> _What to do_
Write out the MathNet benchmark passage word for word, everything from "Beyond its educational" down to "one-in-three Olympiad-level problems.".

Beyond its educational value, MathNet serves as a rigorous benchmark for AI performance in mathematical reasoning. The results reveal a more nuanced picture than recent headlines about AI mathematical prowess might suggest. While frontier models have made extraordinary progress—some reportedly achieving gold-medal performance at the IMO—MathNet demonstrates that this progress is uneven. Even GPT-5, the top-performing model tested, averaged only about 69.3 percent on MathNet's main benchmark of 6,400 problems, failing nearly one-in-three Olympiad-level problems.
The benchmark results expose several consistent weaknesses in current AI systems. When problems include figures, performance drops significantly across all models, highlighting visual reasoning as a persistent challenge. Several open-source models scored 0 percent on Mongolian-language problems, revealing limitations in multilingual capabilities despite overall strength in English and Chinese.

> _Given entries_

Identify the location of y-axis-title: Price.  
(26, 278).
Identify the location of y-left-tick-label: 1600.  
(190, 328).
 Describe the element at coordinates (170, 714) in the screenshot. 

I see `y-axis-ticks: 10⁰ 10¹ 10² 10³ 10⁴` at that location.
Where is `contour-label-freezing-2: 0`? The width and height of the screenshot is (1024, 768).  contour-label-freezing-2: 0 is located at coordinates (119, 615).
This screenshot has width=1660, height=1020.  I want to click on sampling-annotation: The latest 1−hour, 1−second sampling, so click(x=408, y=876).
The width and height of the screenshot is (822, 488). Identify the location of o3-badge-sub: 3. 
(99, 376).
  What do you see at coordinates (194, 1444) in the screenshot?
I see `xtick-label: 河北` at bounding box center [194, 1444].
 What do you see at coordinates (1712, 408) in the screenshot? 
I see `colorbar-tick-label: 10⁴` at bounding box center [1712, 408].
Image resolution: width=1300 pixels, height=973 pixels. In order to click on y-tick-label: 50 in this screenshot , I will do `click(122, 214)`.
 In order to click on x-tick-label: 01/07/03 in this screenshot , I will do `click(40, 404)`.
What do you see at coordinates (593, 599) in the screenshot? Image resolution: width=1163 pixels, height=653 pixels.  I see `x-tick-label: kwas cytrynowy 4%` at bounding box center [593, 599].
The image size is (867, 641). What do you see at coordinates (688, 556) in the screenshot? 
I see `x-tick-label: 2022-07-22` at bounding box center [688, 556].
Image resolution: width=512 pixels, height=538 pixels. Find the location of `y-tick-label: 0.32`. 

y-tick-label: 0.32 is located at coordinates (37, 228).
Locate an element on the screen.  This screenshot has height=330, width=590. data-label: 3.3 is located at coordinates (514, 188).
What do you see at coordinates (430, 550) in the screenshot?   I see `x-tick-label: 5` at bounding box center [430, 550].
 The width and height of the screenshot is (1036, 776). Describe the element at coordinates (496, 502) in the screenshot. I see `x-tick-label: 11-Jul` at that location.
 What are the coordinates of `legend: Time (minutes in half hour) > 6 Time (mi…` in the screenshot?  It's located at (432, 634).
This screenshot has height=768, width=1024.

> _Solved problem_
Beyond its educational value, MathNet serves as a rigorous benchmark for AI performance in mathematical reasoning. The results reveal a more nuanced picture than recent headlines about AI mathematical prowess might suggest. While frontier models have made extraordinary progress—some reportedly achieving gold-medal performance at the IMO—MathNet demonstrates that this progress is uneven. Even GPT-5, the top-performing model tested, averaged only about 69.3 percent on MathNet's main benchmark of 6,400 problems, failing nearly one-in-three Olympiad-level problems.